◆ Work request ◆
Beginning with the line that holds "The width and" and ending with the last line of the entries, please output each line exactly, apart from any pictures.

[Screenshot grounding data]
----
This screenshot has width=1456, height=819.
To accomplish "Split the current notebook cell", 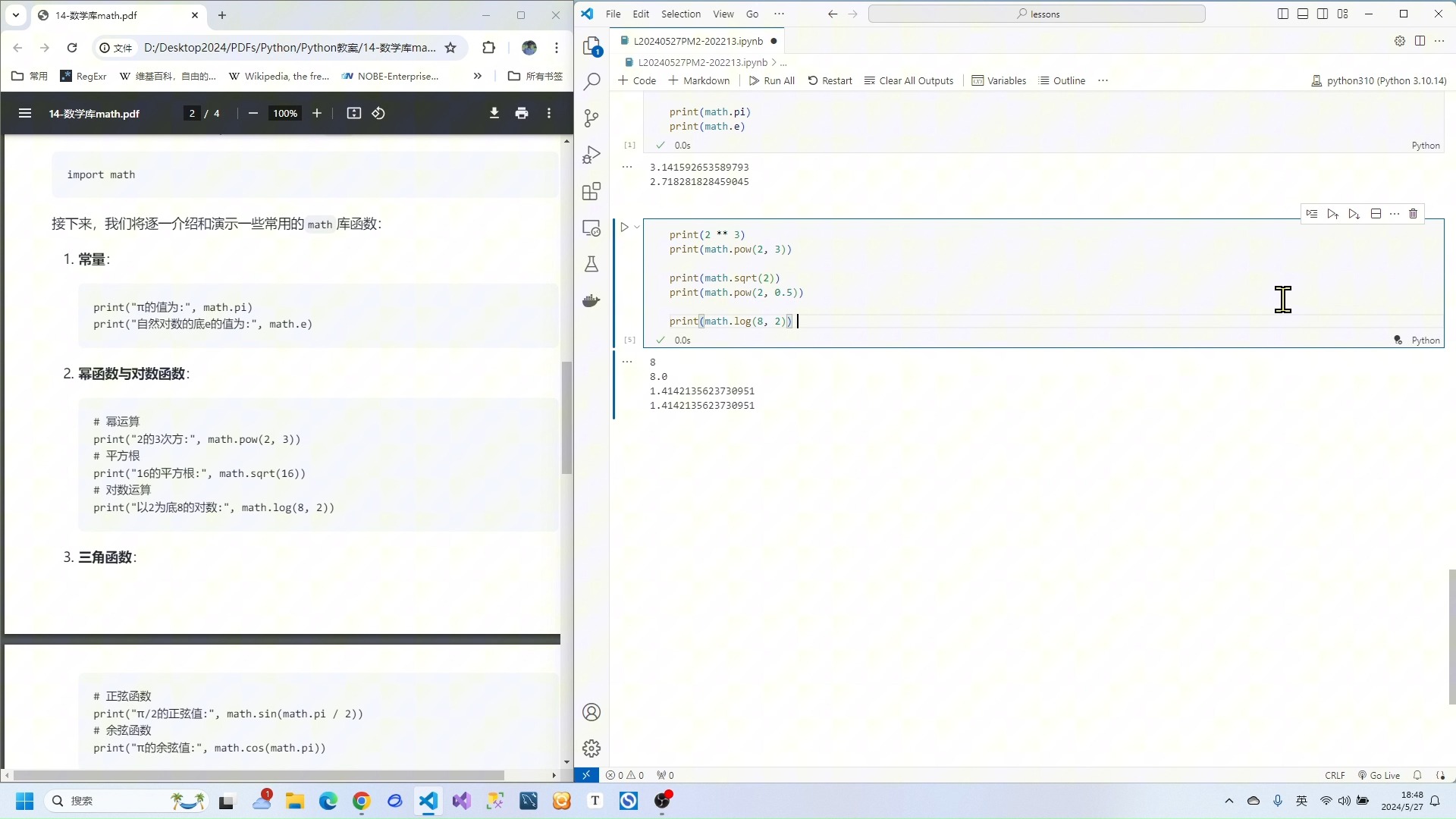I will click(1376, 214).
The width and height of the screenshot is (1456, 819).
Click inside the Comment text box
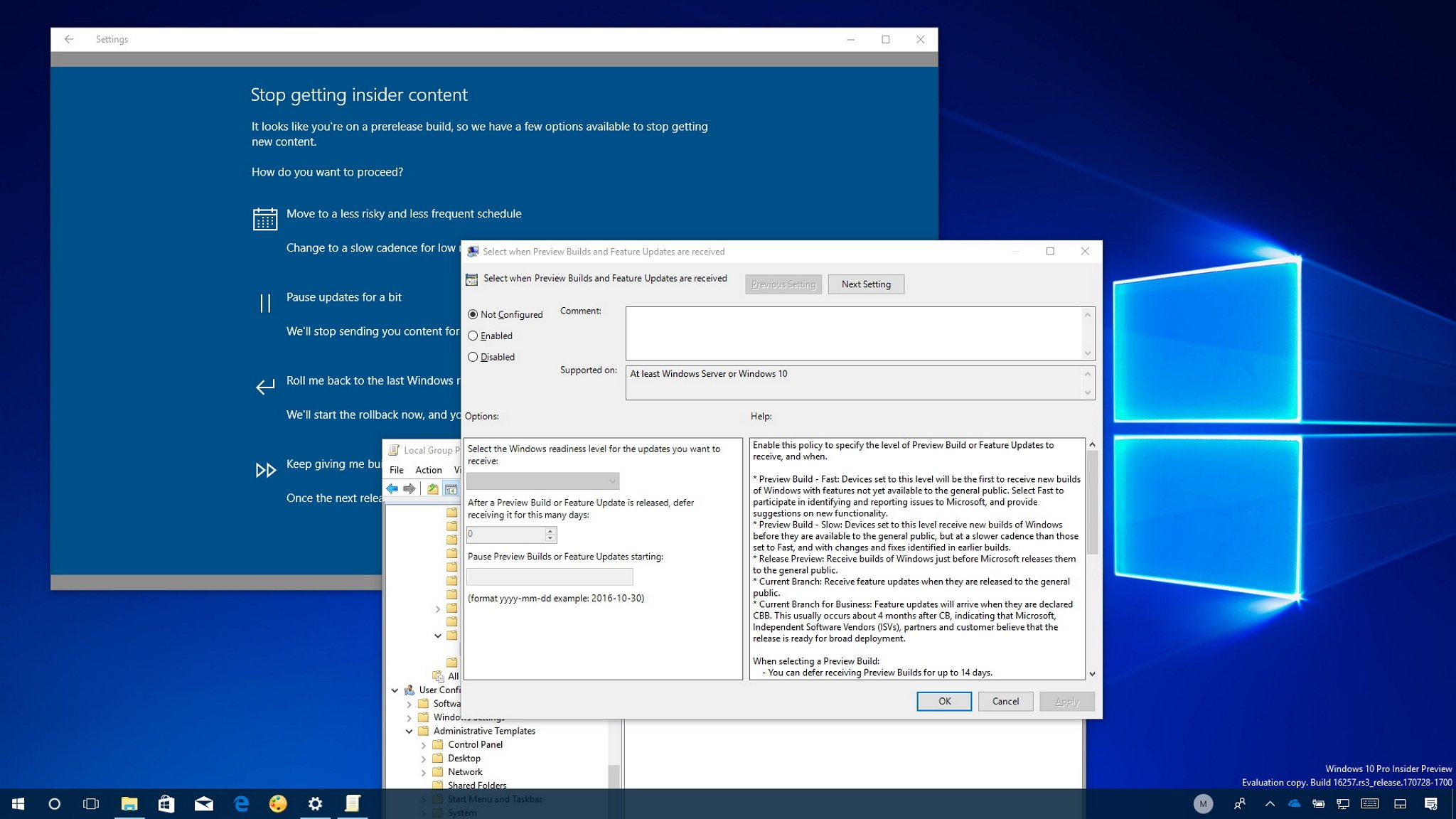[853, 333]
----
◆ Result ◆
The width and height of the screenshot is (1456, 819).
Click inside the Comment text box
[853, 333]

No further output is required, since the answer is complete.